MSK Replicator continuously replicates topics from the active region’s MSK cluster to the passive region’s MSK cluster. This ensures that persistence operations initiated by the active region — such as online store writes and offline store ingestion — are also applied in the passive region. When failover occurs, the passive region’s persistence workers pick up from the replicated topic offsets.

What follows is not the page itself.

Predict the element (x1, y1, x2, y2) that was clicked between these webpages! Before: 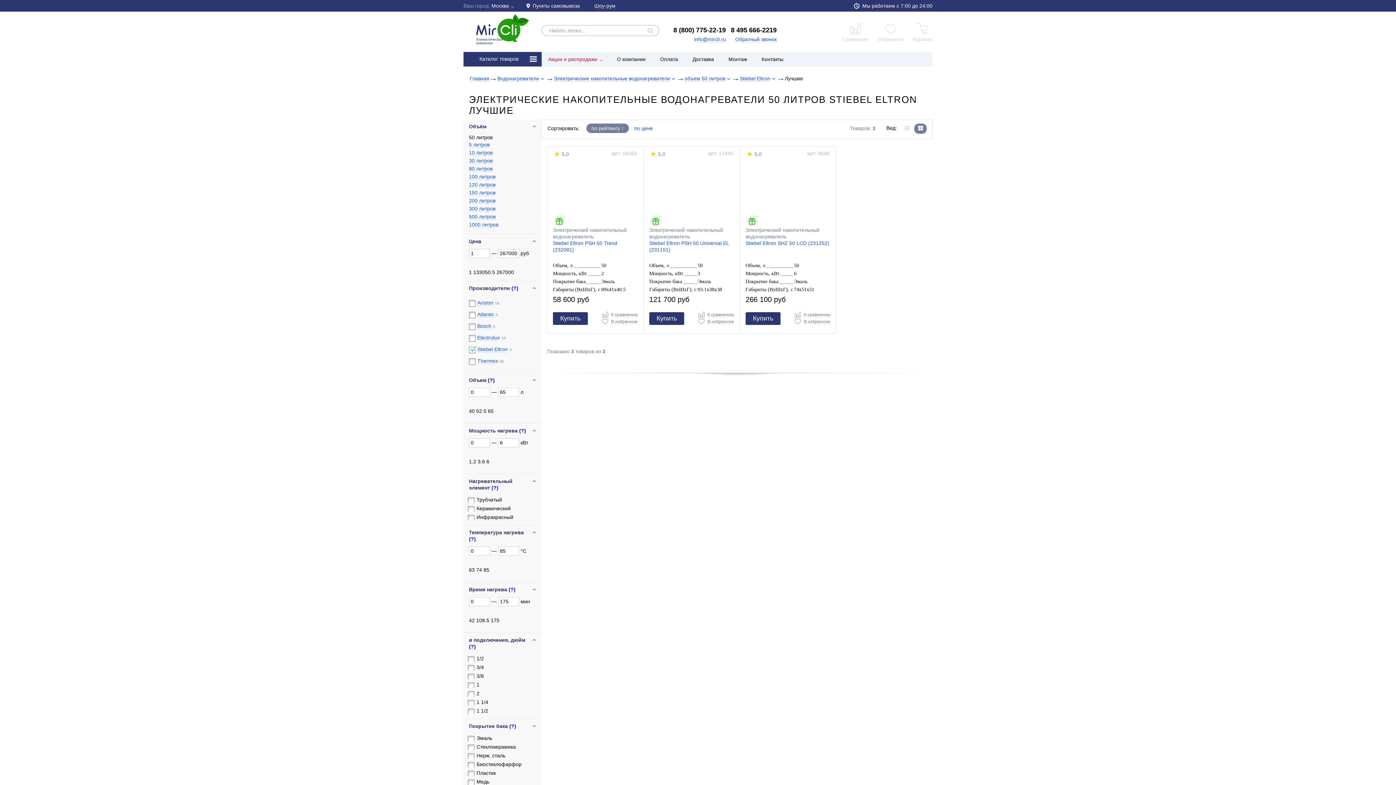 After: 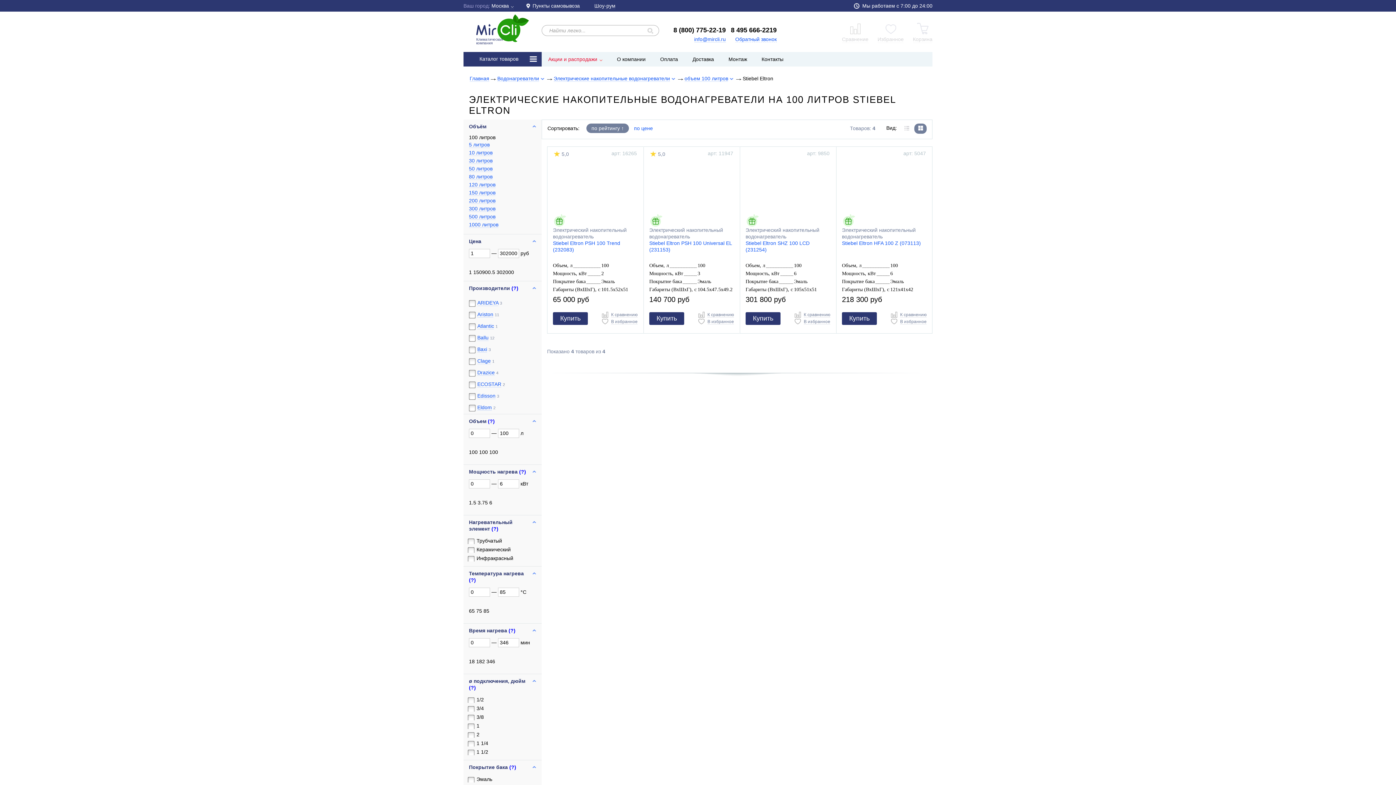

Metadata plane -- RDS Aurora

The Chalk metadata plane uses Amazon Aurora as its sole state store. Because Aurora is the only stateful component, multi-region metadata plane availability maps directly to Aurora’s cross-region capabilities:

  • Active-passive — use an Aurora Global Database with a read replica in the secondary region. Aurora handles asynchronous replication and supports managed failover to promote the secondary cluster when the primary region is unavailable.
  • Active-active — use Aurora Global Database write forwarding or an Aurora multi-master configuration so that both regions can accept writes.

The choice between active-passive and active-active for the metadata plane should match the routing strategy you choose for the data plane (see Active-active vs. active-passive below).

Offline store

Offline stores are typically regional. Training data queries and dataset generation should target a specific region rather than the failover hostname.

Deployments

chalk apply should target both regions to keep feature definitions and resolver code in sync. You can automate this in CI/CD by deploying to each resource group.


Recovery point objective (RPO)

RPO — the maximum acceptable amount of data loss measured in time — depends on the failure scenario:

Failure scenarioRPONotes
Single AZ failure0EKS and DynamoDB span multiple AZs within a region. No data is lost.
Full region failure (recoverable)Replication lagDetermined by DynamoDB Global Tables replication lag and MSK Replicator lag, typically seconds. Once the primary region recovers, any in-flight writes that had not yet replicated are recovered from the primary.
Full region failure (permanent loss)Replication lagIf the primary region is permanently lost, any writes that had not yet replicated to the passive region are lost. RPO equals the replication lag at the time of failure.

You can monitor DynamoDB Global Tables replication lag via the `ReplicationLatency` CloudWatch metric, and MSK Replicator lag via the `ReplicationLatency` metric on your replicator. Under normal conditions both are single-digit seconds.


Active-active vs. active-passive

The architecture described above is active-passive: only one region serves live traffic at a time. Chalk also supports active-active configurations using Route 53 weighted or latency-based routing, where both regions serve traffic simultaneously. Contact the Chalk team to discuss which approach is best for your availability and latency requirements.